Sull’ordine di integrazione del contraddittorio in appello ex art. 95, comma 3, cod. proc. …
Consiglio di Stato, sez. VI, decisione 23 luglio 2015, n. 3652.
L’art. 95, comma 3, Cod. proc. amm. prevede, infatti, che il giudice disponga l’integrazione del contraddittorio solo se l’impugnazione non è stata proposta, come doveva esserlo, nei confronti di tutte le parti necessarie. La disposizione fa testuale riferimento all’ipotesi in cui si è in presenza di una causa inscindibile o di cause tra loro dipendenti e, quindi, all’ipotesi in cui la sentenza deve essere impugnata nei confronti di tutte le parti della precedente fase. Ricorrendo tale situazione, l’ordine di integrazione del contraddittorio (e la conseguente improcedibilità dell’impugnazione ove l’integrazione del contraddittorio non avvenga nel termine fissato) serve ad assicurare l’unitarietà dell’atto che disciplina i rapporti fra le più parti, che deve essere tale per tutte, ovvero la sentenza pronunciata in sede di impugnazione ovvero, se è mancata l’integrazione del contraddittorio, la sentenza impugnata. Tale esigenza di integrazione del contraddittorio non sussiste, invece, nel caso in cui a non essere destinataria della notificazione dell’impugnazione in appello sia una parte che era parte non necessaria del giudizio di primo grado nel senso sopra chiarito (una parte, cioè, rispetto alla quale non si configura una causa inscindibile ovvero cause tra loro dipendenti).

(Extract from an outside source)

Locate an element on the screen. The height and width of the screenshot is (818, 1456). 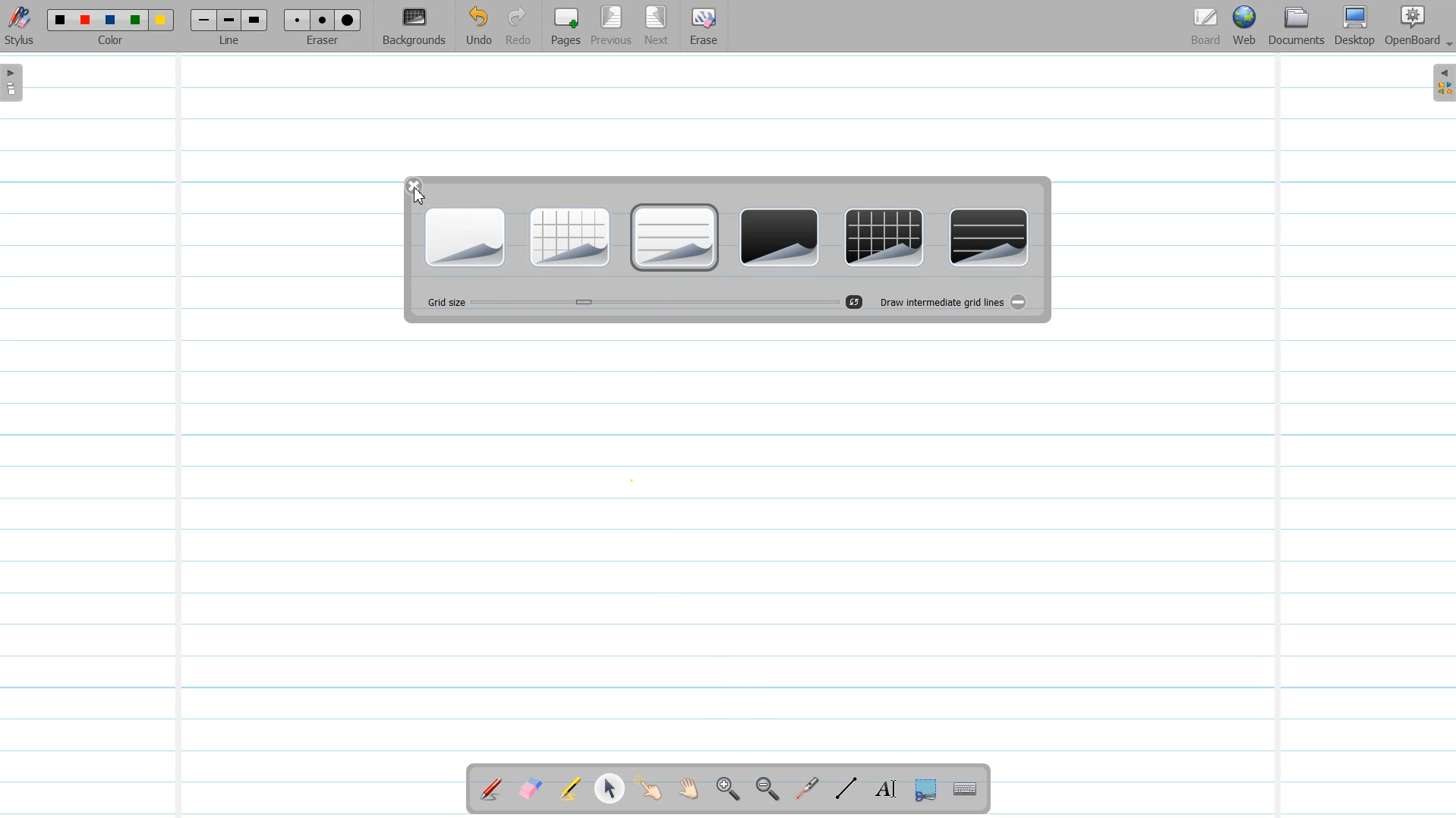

È principio pacifico in giurisprudenza quello secondo cui il soggetto partecipe in primo grado di un ricorso collettivo non è parte necessaria nel giudizio di appello (Cons. Stato, Sez. V, 11 aprile 1988, n. 208), dovendo escludersi che la proposizione di un ricorso collettivo in prime cure comporti la possibilità di configurare le persone fisiche, che come tali hanno agito in giudizio, in modo artificiosamente e inscindibilmente unitario (Cons. Stato, Sez. V, 28 marzo 2008, n. 1334). Le loro posizioni sostanziali sono simili ma non interferenti e collegate, sicché ciascuno mantiene la disponibilità della propria azione senza condizionare l’altrui, pur di fatto avendo in prime cure esercitato tutti contestualmente le rispettive azioni. Tale situazione dà, quindi, luogo ad un litisconsorzio facoltativo (non necessario o unitario), con la conseguenza che il ricorso in appello proposto da alcuni soltanto dei ricorrenti originari è ammissibile non essendovi alcun litisconsorzio necessario tra i predetti appellanti e tutti i ricorrenti originari, che, stimando di non aver più interesse a dare ulteriore corso al giudizio, hanno ritenuto di non impugnare la sentenza.
Consiglio di Stato, sez. VI, decisione 23 luglio 2015, n. 3650.
Il ricorso in appello non può limitarsi ad una generica riproposizione degli argomenti dedotti in primo grado, quando gli stessi sono stati puntualmente disattesi dal giudice di prime cure, ma deve contenere specifiche censure contro la sentenza, atteso che la mera riproposizione dei motivi di primo grado si giustifica solo se il TAR non ha esaminato i motivi o li ha esaminati con argomenti palesemente non pertinenti o generici, potendo in siffatta ipotesi il ricorrente limitarsi a contestare sinteticamente la mancanza, non pertinenza o genericità della motivazione, e riproporre i motivi originari; ne consegue che il grado di specificità dei motivi di appello va parametrato e vagliato alla luce del grado di specificità della sentenza contestata, e pertanto una critica generica o una lagnanza generica sull’ingiustizia della sentenza non è adeguata e ammissibile se la sentenza confuta puntualmente i motivi di cui al ricorso di primo grado (cfr. Cons. Stato, A.P., n. 10/2011; più di recente, IV, n. 5661/2014; V, n. 1859/2014; vedi anche, V, n. 5083/2014 e n. 5956/2013).